## [Dataset items]
— BEGIN —
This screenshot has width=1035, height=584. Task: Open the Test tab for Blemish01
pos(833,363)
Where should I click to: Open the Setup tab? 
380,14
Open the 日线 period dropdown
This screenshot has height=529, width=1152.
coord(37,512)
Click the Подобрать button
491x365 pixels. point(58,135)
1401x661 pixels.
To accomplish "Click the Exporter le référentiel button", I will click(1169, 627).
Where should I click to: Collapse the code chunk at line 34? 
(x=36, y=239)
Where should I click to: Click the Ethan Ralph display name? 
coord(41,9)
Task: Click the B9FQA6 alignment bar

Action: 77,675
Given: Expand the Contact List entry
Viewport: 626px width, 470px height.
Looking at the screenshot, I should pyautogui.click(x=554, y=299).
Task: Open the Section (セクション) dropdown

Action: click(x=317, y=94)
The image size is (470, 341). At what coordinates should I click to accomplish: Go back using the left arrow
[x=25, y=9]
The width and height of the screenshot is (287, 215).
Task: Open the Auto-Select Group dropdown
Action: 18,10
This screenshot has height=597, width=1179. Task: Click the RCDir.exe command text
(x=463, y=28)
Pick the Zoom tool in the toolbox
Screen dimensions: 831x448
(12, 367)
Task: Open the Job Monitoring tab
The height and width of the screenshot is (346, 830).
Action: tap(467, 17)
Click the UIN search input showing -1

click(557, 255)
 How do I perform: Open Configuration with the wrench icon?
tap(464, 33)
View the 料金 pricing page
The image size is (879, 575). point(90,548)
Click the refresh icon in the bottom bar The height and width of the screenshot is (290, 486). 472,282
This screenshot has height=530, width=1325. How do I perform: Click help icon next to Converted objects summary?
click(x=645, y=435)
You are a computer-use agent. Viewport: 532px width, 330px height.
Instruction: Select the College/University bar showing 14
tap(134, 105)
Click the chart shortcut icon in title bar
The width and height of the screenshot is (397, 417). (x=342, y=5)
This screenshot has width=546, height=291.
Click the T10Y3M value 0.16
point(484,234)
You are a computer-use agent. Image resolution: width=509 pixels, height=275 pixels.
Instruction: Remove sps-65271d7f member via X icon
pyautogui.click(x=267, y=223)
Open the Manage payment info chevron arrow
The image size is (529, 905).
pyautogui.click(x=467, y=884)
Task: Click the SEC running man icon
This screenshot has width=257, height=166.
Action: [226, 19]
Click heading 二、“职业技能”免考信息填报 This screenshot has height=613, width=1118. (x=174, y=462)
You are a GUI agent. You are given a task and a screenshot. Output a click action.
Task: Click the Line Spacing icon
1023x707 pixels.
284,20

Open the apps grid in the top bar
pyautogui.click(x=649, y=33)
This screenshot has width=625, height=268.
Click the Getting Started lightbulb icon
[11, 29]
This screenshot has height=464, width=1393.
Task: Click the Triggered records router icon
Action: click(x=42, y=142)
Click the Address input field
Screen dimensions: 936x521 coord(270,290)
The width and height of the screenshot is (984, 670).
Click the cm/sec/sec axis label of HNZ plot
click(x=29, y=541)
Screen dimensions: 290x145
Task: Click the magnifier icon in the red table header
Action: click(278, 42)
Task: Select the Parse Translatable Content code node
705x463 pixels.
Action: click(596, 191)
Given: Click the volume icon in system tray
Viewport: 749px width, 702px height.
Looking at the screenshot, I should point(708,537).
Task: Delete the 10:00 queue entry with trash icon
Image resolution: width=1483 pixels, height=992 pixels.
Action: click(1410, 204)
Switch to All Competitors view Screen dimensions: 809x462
— END —
## [Stated goal]
Recast the data above, from the line containing "Click the Подобрать button" through the line containing "(x=36, y=239)", as a numbered list without blank lines.

## [Answer to the problem]
1. Click the Подобрать button
2. 491x365 pixels. point(58,135)
3. 1401x661 pixels.
4. To accomplish "Click the Exporter le référentiel button", I will click(1169, 627).
5. Where should I click to: Collapse the code chunk at line 34? 
6. (x=36, y=239)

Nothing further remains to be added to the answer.